Quando il Papa non fa questo, non resta “neutrale”. Nessuno è neutrale di fronte alla violenza. Fuggendo da una posizione ferma contro l’imperialismo, finisce per collocarsi, oggettivamente, dalla parte di chi ha il potere reale di distruggere economie, rovesciare governi e decidere chi vive e chi muore.
La vera dittatura
La stampa dominante punta il dito verso Caracas e L’Avana e grida “dittatura”. Ma non chiama dittatura il potere di un paese di:
- imporre blocchi a chi vuole;
- confiscare riserve di banche centrali;
- assediare porti e aeroporti;
- dichiarare che un presidente eletto “non vale” e riconoscere come legittimo qualsiasi fantoccio di turno;
- uccidere, con droni e operazioni speciali, chi gli dispiace – sia in territorio colombiano, venezuelano o di qualsiasi altro paese.

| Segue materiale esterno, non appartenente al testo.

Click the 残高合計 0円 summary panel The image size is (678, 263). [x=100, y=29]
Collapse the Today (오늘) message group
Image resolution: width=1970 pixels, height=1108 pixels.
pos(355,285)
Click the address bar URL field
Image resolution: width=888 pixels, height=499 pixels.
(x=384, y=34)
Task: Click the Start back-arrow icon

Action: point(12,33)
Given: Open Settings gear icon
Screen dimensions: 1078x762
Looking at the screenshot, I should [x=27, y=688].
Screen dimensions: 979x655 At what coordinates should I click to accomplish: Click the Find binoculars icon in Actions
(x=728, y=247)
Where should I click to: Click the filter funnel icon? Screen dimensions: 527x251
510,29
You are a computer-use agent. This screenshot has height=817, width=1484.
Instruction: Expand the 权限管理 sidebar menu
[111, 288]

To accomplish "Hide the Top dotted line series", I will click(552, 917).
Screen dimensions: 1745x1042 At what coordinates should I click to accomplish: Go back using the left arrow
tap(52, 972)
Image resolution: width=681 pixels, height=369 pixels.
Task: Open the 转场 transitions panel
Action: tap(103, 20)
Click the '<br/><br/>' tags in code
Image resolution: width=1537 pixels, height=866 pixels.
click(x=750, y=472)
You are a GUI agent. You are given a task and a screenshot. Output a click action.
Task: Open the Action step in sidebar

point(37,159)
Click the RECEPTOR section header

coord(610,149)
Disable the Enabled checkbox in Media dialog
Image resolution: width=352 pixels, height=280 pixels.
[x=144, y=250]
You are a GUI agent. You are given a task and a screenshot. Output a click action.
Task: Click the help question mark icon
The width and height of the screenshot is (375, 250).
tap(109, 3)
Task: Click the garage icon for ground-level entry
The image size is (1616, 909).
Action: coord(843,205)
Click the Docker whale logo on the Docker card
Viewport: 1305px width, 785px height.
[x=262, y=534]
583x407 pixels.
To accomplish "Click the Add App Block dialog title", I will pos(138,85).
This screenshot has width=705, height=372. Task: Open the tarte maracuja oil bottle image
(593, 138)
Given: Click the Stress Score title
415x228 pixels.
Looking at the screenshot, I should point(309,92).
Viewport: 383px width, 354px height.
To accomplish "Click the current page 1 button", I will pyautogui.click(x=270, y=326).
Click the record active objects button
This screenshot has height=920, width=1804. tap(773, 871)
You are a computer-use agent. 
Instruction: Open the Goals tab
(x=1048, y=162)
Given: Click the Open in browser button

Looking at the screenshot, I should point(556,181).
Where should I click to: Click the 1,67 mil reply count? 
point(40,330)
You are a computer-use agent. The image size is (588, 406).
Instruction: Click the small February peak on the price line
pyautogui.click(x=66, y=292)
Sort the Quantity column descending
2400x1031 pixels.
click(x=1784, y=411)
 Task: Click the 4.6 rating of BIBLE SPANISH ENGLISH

Chi fa questo non è “il mondo libero”. È un impero. E un impero, per definizione, non è democratico – né all’interno, né tantomeno all’esterno dei suoi confini.
Cosa spetta a noi
Questo articolo non pretende di discutere la politica interna del Venezuela. Questa discussione interessa, prima di tutto, il popolo venezuelano, in tutte le sue correnti, movimenti e contraddizioni. Ciò che ci interessa qui è un’altra cosa: denunciare l’ipocrisia di un sistema che chiama dittatura qualsiasi governo che non si inginocchia, mentre naturalizza la violenza economica e militare di chi comanda nel mondo.
Leone XIV si rivolge a milioni di persone che, nella loro maggioranza, non conoscono la complessità latinoamericana. La sua origine statunitense e la sua lunga traiettoria in Perù avrebbero dovuto farne un ponte tra il Nord e il Sud, una voce capace di tradurre per il mondo la resistenza dei popoli storicamente soffocati. Per questo, non possiamo accettare come “disattenzione” una dichiarazione che legittima la logica delle sanzioni.
È nostro dovere, come stampa progressista, dire ad alta voce:
- che la guerra economica è guerra;
- che la “pressione economica” è fame, disperazione, morte lenta;
- che i veri dittatori sono coloro che decidono, dall’esterno, quale popolo ha diritto o meno di scegliere i propri cammini – specialmente quando ciò che è in gioco è petrolio, ricchezza e sovranità.
Se il Papa vuole essere voce dei poveri, degli esclusi, dei popoli del Sud, dovrà andare oltre frasi generiche sul dialogo. Dovrà dire, con tutte le lettere, che l’Impero non ha mandato per strangolare economie intere in nome della “democrazia”.
Fino ad allora, spetta a noi rifiutare qualsiasi neutralità che, in fin dei conti, serve solo a nascondere la violenza dei più forti. E spetta alle comunità cattoliche di base, ai movimenti sociali legati alla Chiesa, ai teologi della liberazione che ancora resistono, chiedere al loro leader spirituale una postura che sia veramente all’altezza del Vangelo che rappresenta.